林西寺の入口は車の駐車を防ぐためか鉄の小さな柵が張られているが、枝ぶりのよい数株の松の大木が山門に続いている。山門はさほど大きくはない。その柱などの一部も最近補修されたようにみうけられる。山門前に万延元年(一八六〇)の大きな文字庚申塔が置かれているが、三猿が刻まれた台石に「左赤沼渡シ場 右粕壁宿」と道しるべが付されているところから、この庚申塔はもと道角に立てられてあったものに違いない。山門をくぐった左手には、嘉永元年(一八四八)と天保四年(一七三三)の文字庚申塔、寛政十年(一七九八)の青面金剛庚申塔、天明八年(一七八八)の「新六阿弥陀四番」と刻まれた巡礼札所の標識とみられる石塔、宝永五年(一七〇八)と宝暦十三年(一七六三)の地蔵供養塔などがならべられている。その先に閻魔堂と一切経四〇〇巻などが納められている経堂があり、正面は瓦葺の本堂になっている。また石畳が敷かれた参道の右手、松の木の下には無縁仏の墓石が集めて置かれている。
左手の経堂わきの間から墓地に入るとその左側に年号不詳の宝塔型と貞享四年(一六八七)在銘の笠付角塔の大きな南無阿弥陀仏塔、それに続いて享保六年(一七二一)の笠付六地蔵塔、享保十一年の「善光寺四十八度参詣願成就」と刻まれた笠付の供養塔、明和三年(一七六六)の頭に地蔵像をいただいた敷石供養塔などがならべられている。墓地のなかには最近整地した土盛りの一段高い墓所があり、ここに林西寺歴代住職の卵塔墓石が元和九年に遷化した呑龍上人の供養墓石を中心としてその両側にならべられている。
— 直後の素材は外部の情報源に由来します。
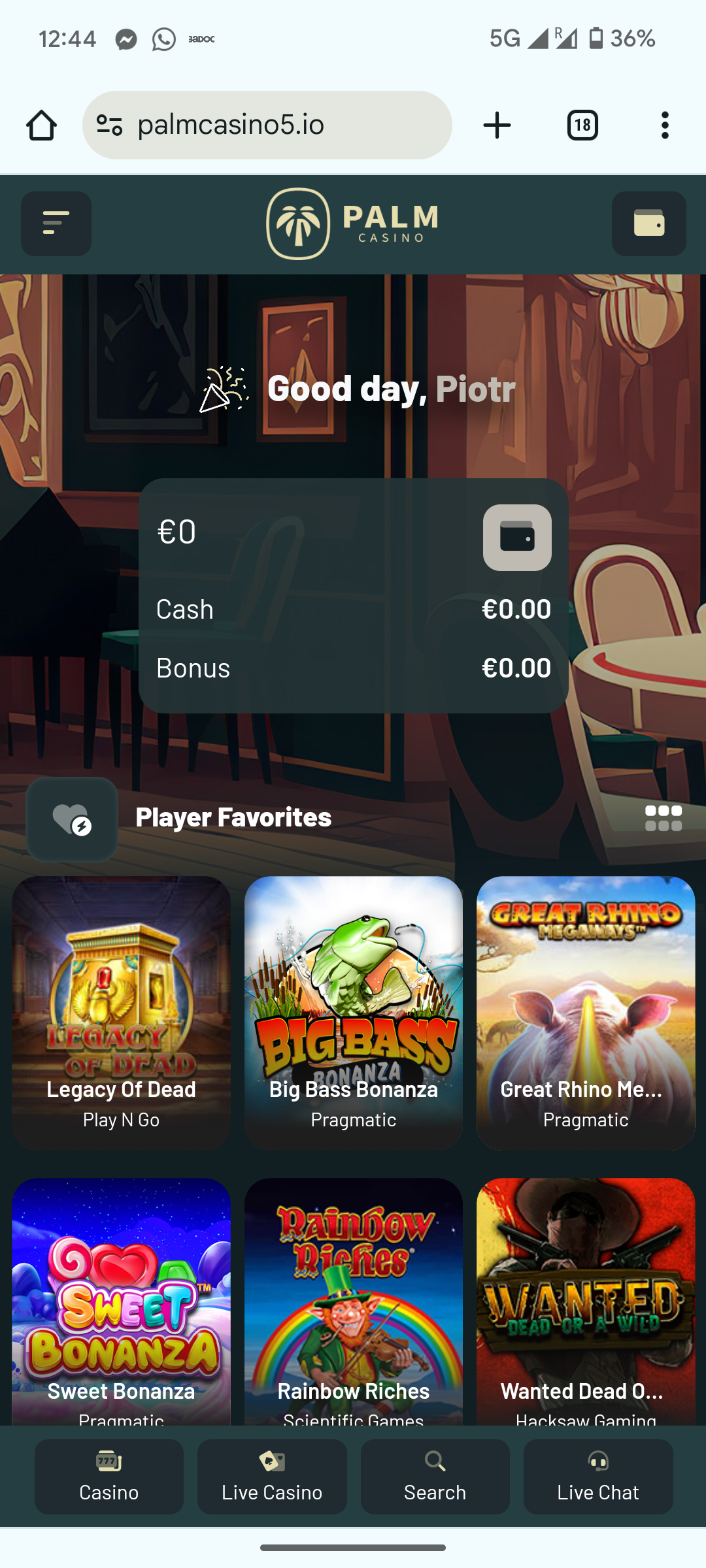Tap the wallet button in balance card

point(517,537)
その他墓地にはあまり古い墓石やとくに目立った墓などはみあたらないが、とくに地蔵像を陽刻した墓石が多く目につく、これも子育呑龍の故事にちなんだ現象であったかも知れない。
この林西寺の裏側は樹木が伐り払われて林西寺経営になるまどか幼稚園になっている。その裏は古利根川の河原である。また林西寺前の道の先は、道をはさんで一団の新興住宅地になっている。その先に古利根川に通じる落とし堀があり、これを境に春日部市備後の地となる。つまりこの落とし堀は古い頃の利根川の一河道会野川の名残りであり、現在でも古利根川が増水すると浸水のおそれがあると聞く。ここから道は間もなく国道四号線(日光街道)に合わさる。